Si chiama Mask tasking ed è una nuova tendenza, per così dire, che sta riscontrando favore nella GenZ: si tratta di fingere di essere oberati di cose da fare, e così anche di essere in piena fase produttiva, senza in realtà fare nulla. La motivazione starebbe nell’abbandono forzato dello smart working in modo progressivo dopo la fine della pandemia. Della serie, “mi fai tornare in ufficio? Io fingo di lavorare” (ne abbiamo parlato qui). E se The Standard ha riportato una serie di testimonianze su come i ragazzi della GenZ ‘rubacchiano’ tempo al lavoro ecco che ora si parla di un altro trend, il Revenge quitting. Protagonisti sono sempre loro, i nati tra il 1995 e il 2012. Di cosa si tratta? Lo spiega il content creator Ben Askins, ripreso dal New York Post: “È la nuova abitudine di dimettersi nel momento più scomodo possibile per mettere in difficoltà l’azienda. È una forma di protesta contro quello che viene percepito come un trattamento ingiusto”, ha spiegato il tiktoker da 371.000 follower.
La faccenda è più diffusa in Paesi dove c’è un’alta flessibilità del lavoro, per esempio l’Australia: proprio da lì arriva la storia di Grace Sarah che ha lasciato improvvisamente il suo lavoro nel settore immobiliare da 1.800 dollari a settimana per pura frustrazione. Anziché dare il classico preavviso di due settimane, ha mollato tutto all’improvviso, senza risparmi da parte o un altro impiego all’orizzonte, convinta di ritrovare preso un posto.

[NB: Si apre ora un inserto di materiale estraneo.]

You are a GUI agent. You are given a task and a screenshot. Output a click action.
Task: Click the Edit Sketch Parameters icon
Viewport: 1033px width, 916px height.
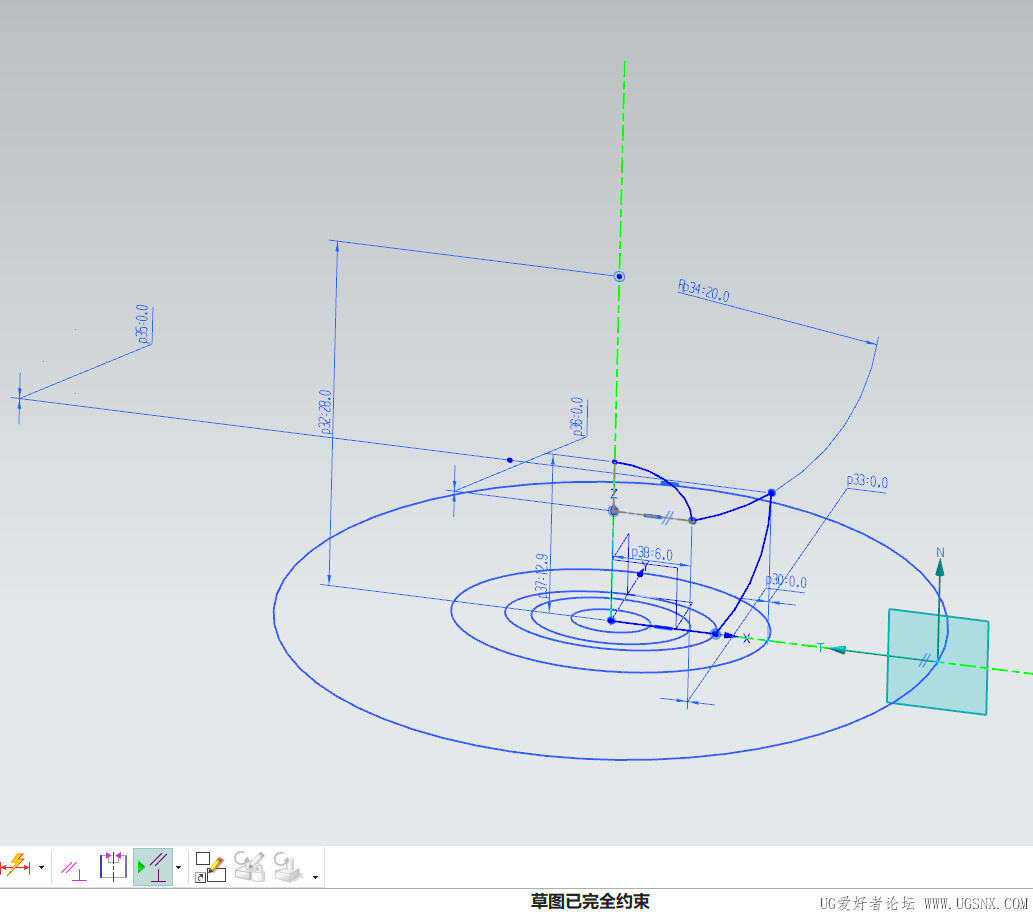pos(210,867)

E l’Anchorage Daily News ha raccontato la storia di Adam che ha deciso di licenziarsi ma nel suo ultimo giorno di lavoro ha ripreso tutte le violazioni sulla sicurezza e poi ha postato il video online. Multe per l’azienda. La motivazione che muove questi gesti? Frustrazione. Secondo il Worklife Trends 2025 Report di Glassdoor, il 65% dei dipendenti si sente “intrappolato” in un lavoro tossico dalle 9 alle 17 il che spiega come sia riduttivo parlare solo di GenZ. Il fenomeno è in crescita dopo che, con la fine della pandemia, molte aziende hanno abbandonato il lavoro da remoto, o smart working. “Il burnout è la principale causa del revenge quitting, e i manager hanno il potere di valutare e affrontare il benessere di ogni singolo dipendente”, le parole di Julie Lee Lee, co-presidente della Harvard Alumni for Mental Health, a Newsweek. Ma Lee avverte anche i dipendenti: il revenge quitting non è la soluzione perché quando qualcuno chiamerà il vecchio posto di lavoro per delle referenze, cosa si sentirà dire?